Testweise sollen Sitzungen des Stadtrates auch übers Internet gezeigt werden.

Foto: Kempner

So viel Einmütigkeit war nie: Die Fraktionen von CDU, SPD, FDP, Grünen, Linken und PiPa fordern in einem gemeinsamen Antrag testweise die Einführung eines „Rats-TV“. Gemeint ist damit die Liveübertragung von Ratssitzungen über das Internet inklusive Archivierung in einer öffentlich zugänglichen Mediathek. Die Testphase soll die ersten vier Sitzungen des Jahres 2017 umfassen, danach soll ausgewertet werden, ob das Verfahren dauerhaft eingesetzt wird. Die Antragsteller erhoffen sich, politische Prozesse dadurch „miterlebbar, nachvollziehbar und transparent“ zu machen sowie der Wahlmüdigkeit der Bürger entgegenzuwirken.

Mit einem Rats-TV wäre Gladbach allerdings kein Pionier, eher ein Nachzügler. Bonn fing 2010 damit an, weitete das Angebot später bundesweit erstmalig sogar auf eine kommunale App fürs Smartphone aus. Auch Düsseldorf, Köln, Essen und Wuppertal zeigen die Ratssitzungen im Netz, in Neuss gibt es zumindest einen Audio-Livestream. Auf 1200 Euro pro Sitzung, unabhängig von der Länge, werden die Kosten in Mönchengladbach geschätzt — so viel riefen Dienstleister als Komplettangebot auf, teilen die Antragsteller mit. Und die Stadt ist schließlich immer noch Stärkungspaktkommune und muss nach wie vor jeden Cent zweimal umdrehen.

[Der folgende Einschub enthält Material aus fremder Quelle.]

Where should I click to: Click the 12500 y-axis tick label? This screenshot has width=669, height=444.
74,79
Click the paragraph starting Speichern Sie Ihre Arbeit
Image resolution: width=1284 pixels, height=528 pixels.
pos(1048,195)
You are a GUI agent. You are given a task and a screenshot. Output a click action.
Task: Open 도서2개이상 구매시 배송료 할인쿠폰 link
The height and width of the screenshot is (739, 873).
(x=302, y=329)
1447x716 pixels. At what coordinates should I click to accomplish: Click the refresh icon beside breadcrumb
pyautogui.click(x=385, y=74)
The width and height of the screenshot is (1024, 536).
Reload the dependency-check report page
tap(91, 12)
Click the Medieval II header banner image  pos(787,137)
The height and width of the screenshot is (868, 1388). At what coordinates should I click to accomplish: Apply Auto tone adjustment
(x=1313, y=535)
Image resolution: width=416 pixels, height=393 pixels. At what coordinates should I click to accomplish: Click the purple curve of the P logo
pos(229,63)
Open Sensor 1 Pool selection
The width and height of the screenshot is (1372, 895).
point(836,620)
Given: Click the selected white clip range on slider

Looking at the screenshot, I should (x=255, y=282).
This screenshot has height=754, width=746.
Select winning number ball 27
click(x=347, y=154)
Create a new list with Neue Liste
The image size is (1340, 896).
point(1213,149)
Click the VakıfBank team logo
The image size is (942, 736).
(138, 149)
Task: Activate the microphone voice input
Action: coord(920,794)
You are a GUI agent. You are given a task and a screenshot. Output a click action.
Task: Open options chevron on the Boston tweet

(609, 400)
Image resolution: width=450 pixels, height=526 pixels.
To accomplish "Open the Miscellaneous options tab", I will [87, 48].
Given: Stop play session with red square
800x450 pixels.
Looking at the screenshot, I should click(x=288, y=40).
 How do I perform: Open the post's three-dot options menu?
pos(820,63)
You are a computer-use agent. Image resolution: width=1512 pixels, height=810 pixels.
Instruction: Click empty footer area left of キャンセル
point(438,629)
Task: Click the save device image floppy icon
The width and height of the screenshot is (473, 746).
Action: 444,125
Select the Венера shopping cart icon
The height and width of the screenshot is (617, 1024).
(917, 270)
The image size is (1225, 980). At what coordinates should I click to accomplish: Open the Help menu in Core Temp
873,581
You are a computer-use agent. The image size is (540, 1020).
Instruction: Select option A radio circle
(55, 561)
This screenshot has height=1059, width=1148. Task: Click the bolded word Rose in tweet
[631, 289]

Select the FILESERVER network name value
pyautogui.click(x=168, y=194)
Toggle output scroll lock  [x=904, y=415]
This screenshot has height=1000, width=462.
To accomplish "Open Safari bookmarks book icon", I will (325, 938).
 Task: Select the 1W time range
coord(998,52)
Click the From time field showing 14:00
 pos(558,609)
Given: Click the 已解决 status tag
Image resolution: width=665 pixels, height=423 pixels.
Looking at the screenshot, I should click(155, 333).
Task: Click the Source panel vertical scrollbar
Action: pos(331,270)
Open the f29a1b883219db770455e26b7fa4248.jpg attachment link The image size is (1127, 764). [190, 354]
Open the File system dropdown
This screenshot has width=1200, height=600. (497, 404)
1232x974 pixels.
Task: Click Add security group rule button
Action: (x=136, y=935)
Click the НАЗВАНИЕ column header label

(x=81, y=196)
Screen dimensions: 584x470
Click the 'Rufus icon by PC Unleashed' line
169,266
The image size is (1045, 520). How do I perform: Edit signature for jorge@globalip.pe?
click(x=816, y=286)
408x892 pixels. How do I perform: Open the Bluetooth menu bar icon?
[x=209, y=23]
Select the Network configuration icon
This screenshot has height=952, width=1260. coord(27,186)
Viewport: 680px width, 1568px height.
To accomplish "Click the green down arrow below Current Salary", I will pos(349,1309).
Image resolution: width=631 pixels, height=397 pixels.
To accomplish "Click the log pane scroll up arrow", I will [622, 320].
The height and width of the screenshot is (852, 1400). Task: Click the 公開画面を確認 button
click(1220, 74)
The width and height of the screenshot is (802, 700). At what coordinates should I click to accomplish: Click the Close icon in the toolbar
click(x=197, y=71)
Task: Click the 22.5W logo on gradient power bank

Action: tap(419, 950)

Genau wie Solingen, wo genau diese Frage der Finanzierung zeitweise wieder zur Abschaffung des Rats-TV führte. Im Februar 2014 wurde in der Klingenstadt erstmals eine Ratssitzung live im Netz gezeigt, 547 Menschen schauten zu. 760 waren es mal, als es um den Haushalt ging, danach sackten die Zahlen in den Keller, der Durchschnitt lag bei 338 Zugriffen pro Sitzung. Nur 17 Prozent der Nutzer verfolgten die Sendungen länger als 30 Minuten. Ende 2014 wurde der Testbetrieb wegen der Finanzlage der Stadt nicht verlängert. Im April 2015 kam dann die Kehrtwende: Bis 2020 stellt Solingen nun jährlich 10 000 Euro fürs Rats-TV zur Verfügung.

Neben den Kosten waren es in Gladbach meist datenschutzrechtliche Belange, die gegen Rats-TV sprachen.